Es que la censura es un buen modo de promoción. Tuvimos un ejemplo hace poco, con el caso Cometierra, de Dolores Reyes; Las aventuras de la China Iron, de Gabriela Cabezón Cámara; Las primas, de Aurora Venturini; y Si no fueras tan niña, de Sol Fantin. Las ventas de esos libros se dispararon. La censura no solo es un buen modo de promoción: es el mejor, por no decir el único. Durante la dictadura mis amigos y yo solíamos sumergirnos en las estanterías de las librerías de usados de la calle Corrientes buscando libros prohibidos, gracias a lo cual llegamos a leer de punta a punta libros malísimos, como El libro de Manuel, de Cortázar, o Inventario, de Mario Benedetti, libros que de no haber estado prohibidos jamás hubiésemos leído. Cuando uno lee: “Ché banquero gobernante/ mirá que la historia es terca/ y está vez sí se te acerca/ la obligación del espiante (...) chupamedias del Imperio/ andate sí te incomoda/ que aquí se acabó la joda/ y empieza la cosa en serio”, en condiciones normales deja de leer, pero dado que eso que leíamos estaba prohibido, bueno, sencillamente lo leíamos.
Hace poco una escritora española de la que no logré retener el nombre explicaba en una entrevista su método para promover la lectura. Todo lo que hacía era tomar un libro de su biblioteca, llamar a su hijo y decirle: “Te prohíbo que leas este libro”. Luego de eso le bastaba entreabrir la puerta del cuarto del pequeño para ver que, bajo las sábanas, estaba enfrascado en la lectura del libro que acababan de decirle que no leyera. En las ferias del libro a las que suele ser invitada, cada vez que alguien se acerca a husmear entre sus libros, ella se acerca y le dice al oído: “Ese libro no es para ti, no lo compres”. Luego de lo cual comprueba que el sujeto en cuestión, cuando ella se alejó prudentemente, lo ha tomado y a ido a la caja para pagarlo.

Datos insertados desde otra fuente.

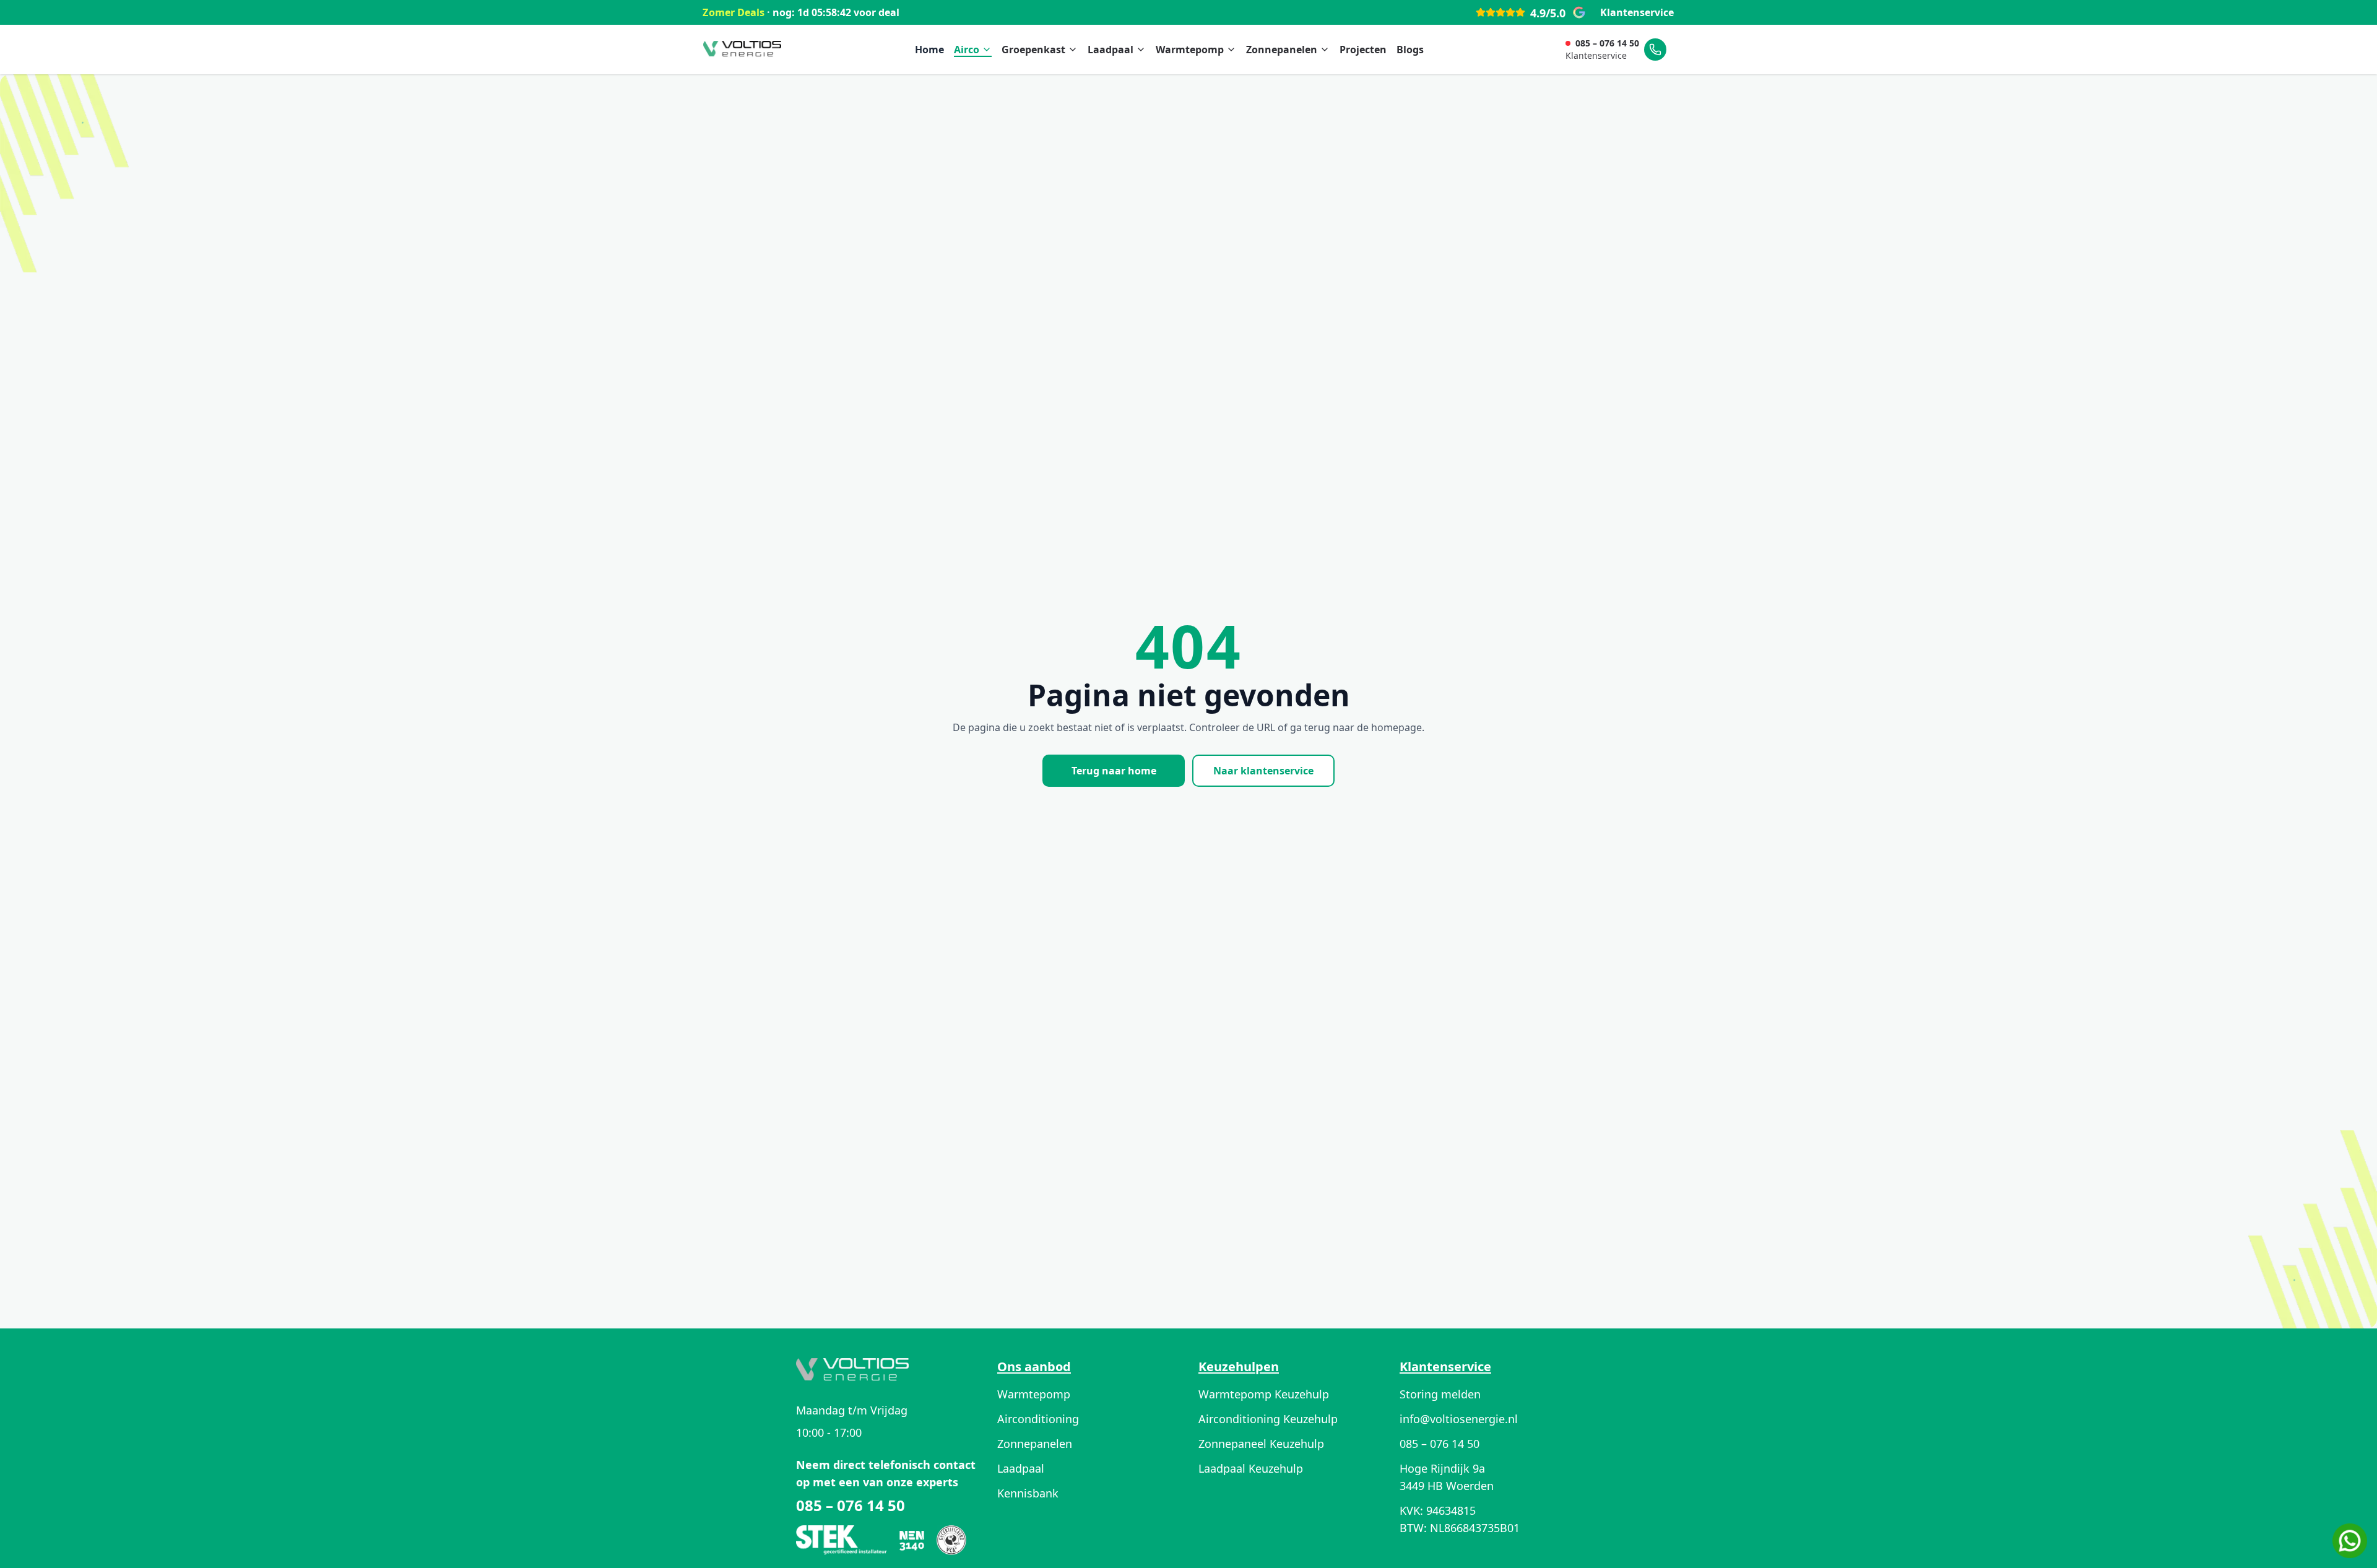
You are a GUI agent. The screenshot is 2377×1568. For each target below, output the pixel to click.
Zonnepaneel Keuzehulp (1261, 1443)
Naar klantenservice (1263, 771)
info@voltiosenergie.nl (1459, 1418)
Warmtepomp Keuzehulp (1263, 1394)
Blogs (1410, 49)
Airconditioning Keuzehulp (1268, 1418)
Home (929, 49)
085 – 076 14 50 (1607, 43)
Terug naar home (1114, 771)
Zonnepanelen (1281, 49)
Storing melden (1440, 1394)
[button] (2349, 1540)
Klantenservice (1637, 12)
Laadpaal (1110, 49)
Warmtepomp (1190, 49)
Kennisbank (1028, 1493)
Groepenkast (1033, 49)
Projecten (1363, 49)
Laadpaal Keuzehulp (1250, 1468)
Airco (966, 49)
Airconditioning (1038, 1418)
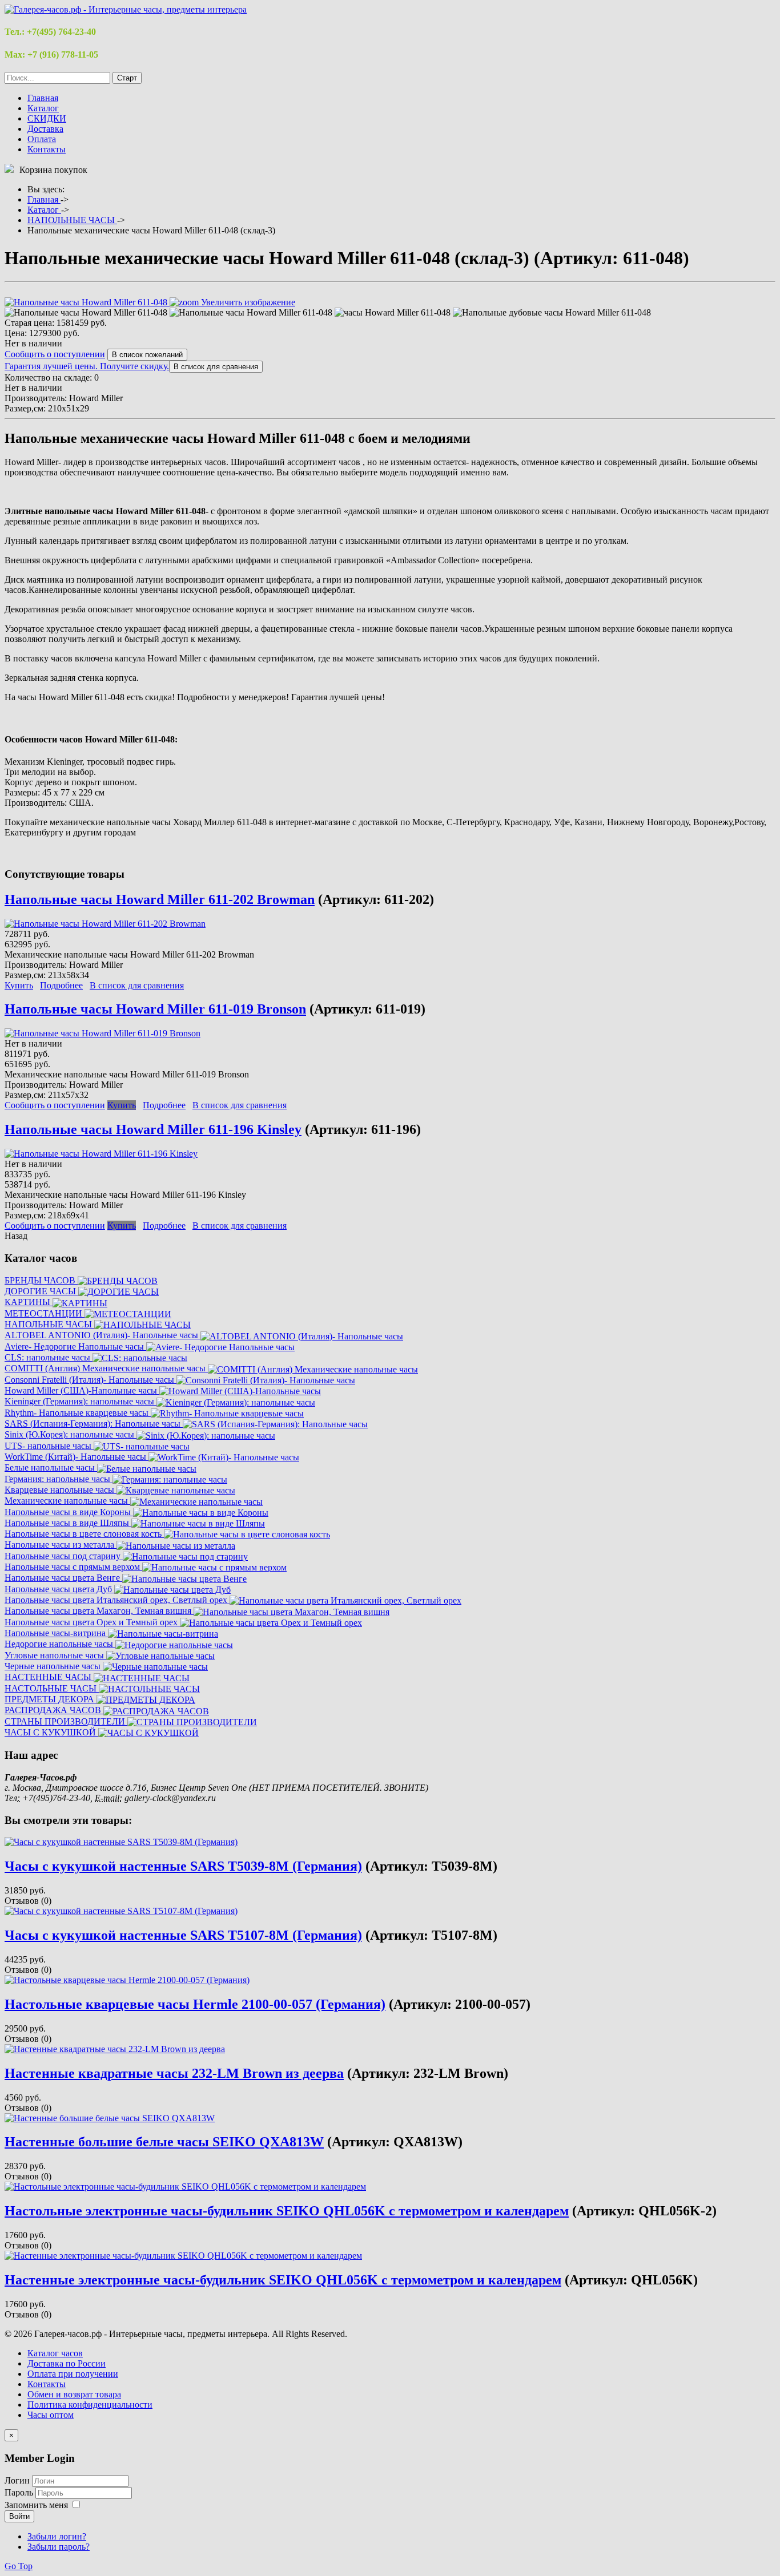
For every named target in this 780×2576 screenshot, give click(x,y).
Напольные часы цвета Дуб (59, 1589)
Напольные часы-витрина (56, 1633)
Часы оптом (50, 2415)
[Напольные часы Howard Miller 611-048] (86, 313)
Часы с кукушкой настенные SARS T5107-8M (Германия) (183, 1935)
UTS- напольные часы (49, 1446)
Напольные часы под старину (64, 1556)
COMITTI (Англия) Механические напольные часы (106, 1368)
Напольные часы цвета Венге (63, 1577)
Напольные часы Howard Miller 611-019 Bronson (155, 1009)
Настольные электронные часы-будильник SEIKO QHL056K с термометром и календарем (287, 2210)
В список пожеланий (147, 354)
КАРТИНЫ (29, 1302)
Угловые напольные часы (55, 1655)
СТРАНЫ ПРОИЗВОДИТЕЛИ (66, 1721)
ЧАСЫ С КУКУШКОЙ (51, 1732)
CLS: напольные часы (49, 1357)
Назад (16, 1236)
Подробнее (61, 985)
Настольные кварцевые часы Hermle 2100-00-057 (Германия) (195, 2004)
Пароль (20, 2492)
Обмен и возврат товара (74, 2394)
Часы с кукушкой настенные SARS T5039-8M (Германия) (183, 1866)
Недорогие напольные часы (60, 1644)
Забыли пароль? (58, 2546)
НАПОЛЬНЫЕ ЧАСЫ (49, 1324)
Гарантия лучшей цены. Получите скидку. (87, 366)
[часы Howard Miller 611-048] (393, 313)
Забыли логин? (56, 2536)
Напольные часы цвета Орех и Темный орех (92, 1622)
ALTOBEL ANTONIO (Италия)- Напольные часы (102, 1335)
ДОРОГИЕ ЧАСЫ (41, 1291)
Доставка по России (66, 2363)
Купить (19, 985)
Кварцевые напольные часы (60, 1490)
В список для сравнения (137, 985)
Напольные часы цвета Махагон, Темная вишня (99, 1611)
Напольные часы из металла (60, 1544)
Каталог (43, 108)
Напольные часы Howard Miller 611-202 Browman (160, 899)
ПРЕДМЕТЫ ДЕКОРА (51, 1699)
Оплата (41, 139)
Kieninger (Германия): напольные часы (80, 1401)
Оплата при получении (72, 2374)
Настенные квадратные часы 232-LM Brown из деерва (174, 2073)
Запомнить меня (36, 2505)
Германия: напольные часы (58, 1479)
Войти (19, 2516)
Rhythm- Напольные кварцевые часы (78, 1413)
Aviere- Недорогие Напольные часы (75, 1346)
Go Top (19, 2566)
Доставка (45, 129)
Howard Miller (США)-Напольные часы (82, 1390)
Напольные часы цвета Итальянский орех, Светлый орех (117, 1600)
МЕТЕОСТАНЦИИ (45, 1313)
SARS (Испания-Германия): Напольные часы (94, 1423)
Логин (17, 2480)
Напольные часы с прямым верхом (73, 1567)
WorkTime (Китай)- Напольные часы (76, 1456)
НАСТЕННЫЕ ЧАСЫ (49, 1677)
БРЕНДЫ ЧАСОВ (41, 1280)
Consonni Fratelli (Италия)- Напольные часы (90, 1379)
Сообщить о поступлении (55, 354)
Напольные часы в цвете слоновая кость (84, 1534)
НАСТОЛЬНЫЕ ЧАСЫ (52, 1688)
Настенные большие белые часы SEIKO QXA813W (164, 2141)
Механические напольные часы (67, 1500)
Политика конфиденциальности (89, 2404)
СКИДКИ (46, 118)
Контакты (46, 149)
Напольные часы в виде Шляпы (68, 1523)
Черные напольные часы (54, 1666)
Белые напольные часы (51, 1467)
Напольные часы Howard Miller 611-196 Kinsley (153, 1129)
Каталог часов (55, 2353)
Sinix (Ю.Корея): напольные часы (70, 1434)
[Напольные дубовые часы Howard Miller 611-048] (552, 313)
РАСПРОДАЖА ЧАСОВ (54, 1710)
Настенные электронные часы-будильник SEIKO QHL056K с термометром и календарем (283, 2279)
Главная (42, 98)
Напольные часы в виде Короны (69, 1512)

La Historia no sirve para nada, de lo contrario no se explica que dos mil quinientos años después los Jerjes que ignoran el funcionamiento de la transmisión cultural sigan insistiendo en ese método de censura. Lo que la Historia enseña es que nada detiene su curso, y el curso de sus testigos y de sus protagonistas. El mejor modo de censurar un libro, pasarlo al olvido, es dejarlo en paz que recorra su camino. Con suerte, si de verdad alguien lo considera dañino, pasará al olvido solo. Aunque siempre habrá alguien que lo desentierre del olvido. Con lo cual queda demostrado que censurar es tan inútil como tratar de hacer un pozo en la arena.